L'impatto dei dazi aggiuntivi minacciati da Trump sull'industria farmaceutica rimane incerto. L'economia svizzera si basa sul contributo significativo dei colossi Novartis AG e Roche Holding AG.
L'introduzione dei dazi doganali da parte di Trump arriva nonostante mesi di negoziati diplomatici ad alto rischio volti a raggiungere un accordo, negoziati che hanno costretto Berna a bilanciare il suo impegno per l'apertura globale con la protezione dell'agricoltura nazionale. Il settore rappresenta meno dell'1% dell'economia, ma gode di un'influenza politica sproporzionata, e i lobbisti degli agricoltori avevano minacciato di opporsi a qualsiasi accordo che incidesse sulle elevate barriere tariffarie svizzere nell'area.

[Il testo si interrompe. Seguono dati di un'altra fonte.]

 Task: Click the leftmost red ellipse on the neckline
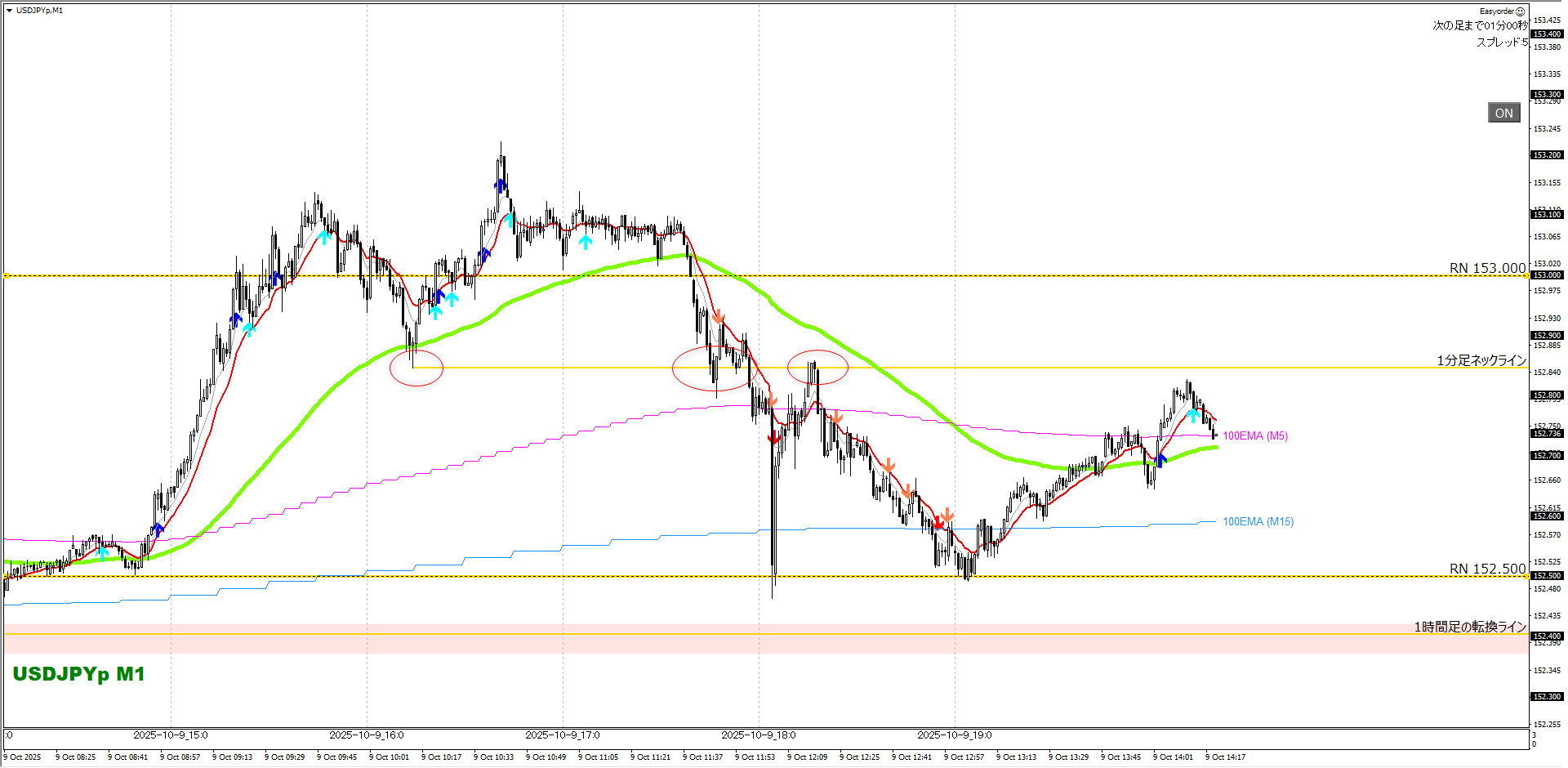point(416,368)

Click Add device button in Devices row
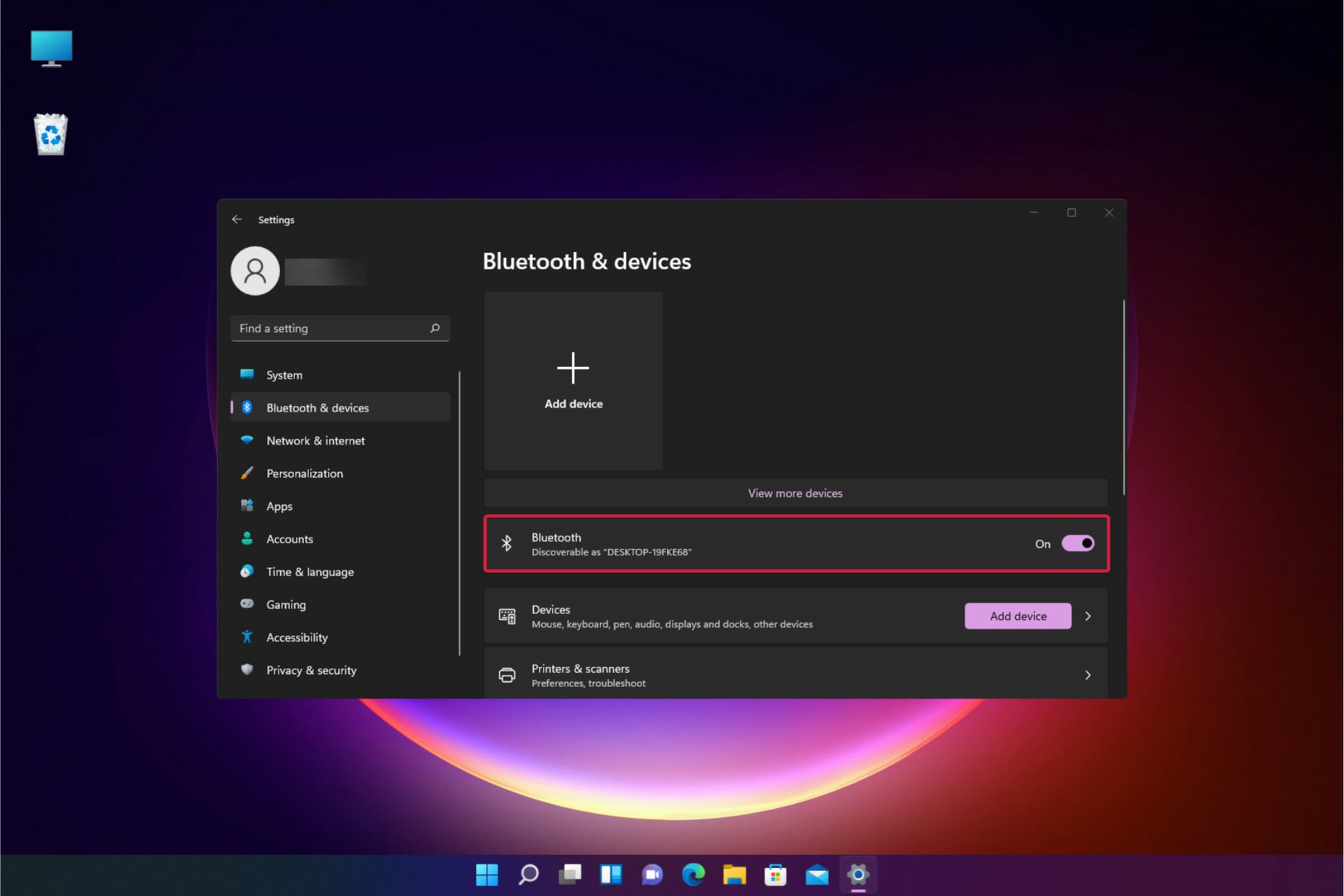(1018, 616)
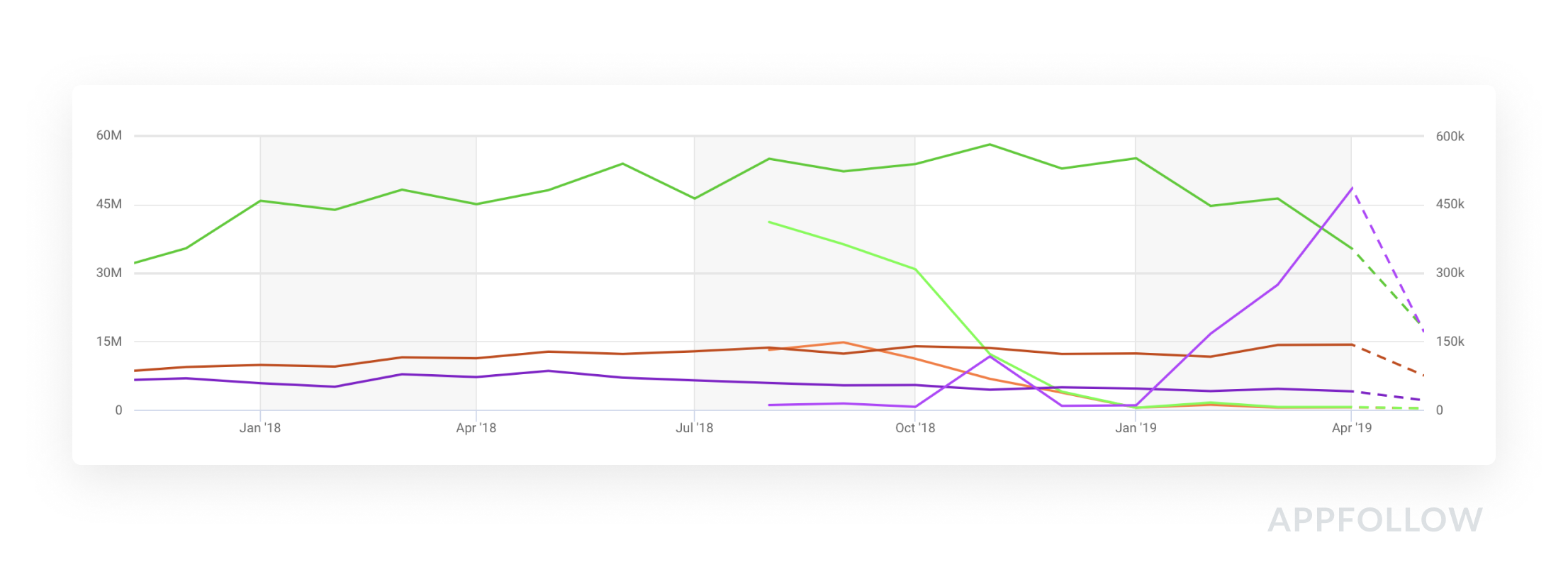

L'annuncio dei dazi da parte di Trump del 2 aprile aveva messo gli esportatori svizzeri in una situazione di stallo, causando anche un forte apprezzamento del franco svizzero. Ciò aveva spinto la Banca Nazionale Svizzera ad azzerare i tassi di interesse, dopo aver precedentemente segnalato di aver concluso l'allentamento monetario.
La Presidente e Ministra delle Finanze Karin Keller-Sutter ha espresso un cauto ottimismo a fine giugno sulla possibilità che la nazione raggiungesse un accordo, affermando che i funzionari americani avevano accettato che la Svizzera non manipolasse la propria valuta. Durante il primo mandato di Trump, il Dipartimento del Tesoro aveva inserito il Paese in una lista di giurisdizioni accusate di farlo.
Giovedì il presidente degli Stati Uniti Donald Trump ha firmato un ordine esecutivo che aumenta i dazi sui prodotti canadesi dal 25% al 35%, ha affermato la Casa Bianca.
Le nuove tariffe entreranno in vigore il 1° agosto.
"In risposta alla continua inazione e alle ritorsioni del Canada, il presidente Trump ha ritenuto necessario aumentare i dazi doganali sul Canada dal 25% al 35% per affrontare efficacemente l'emergenza attuale", ha affermato la Casa Bianca.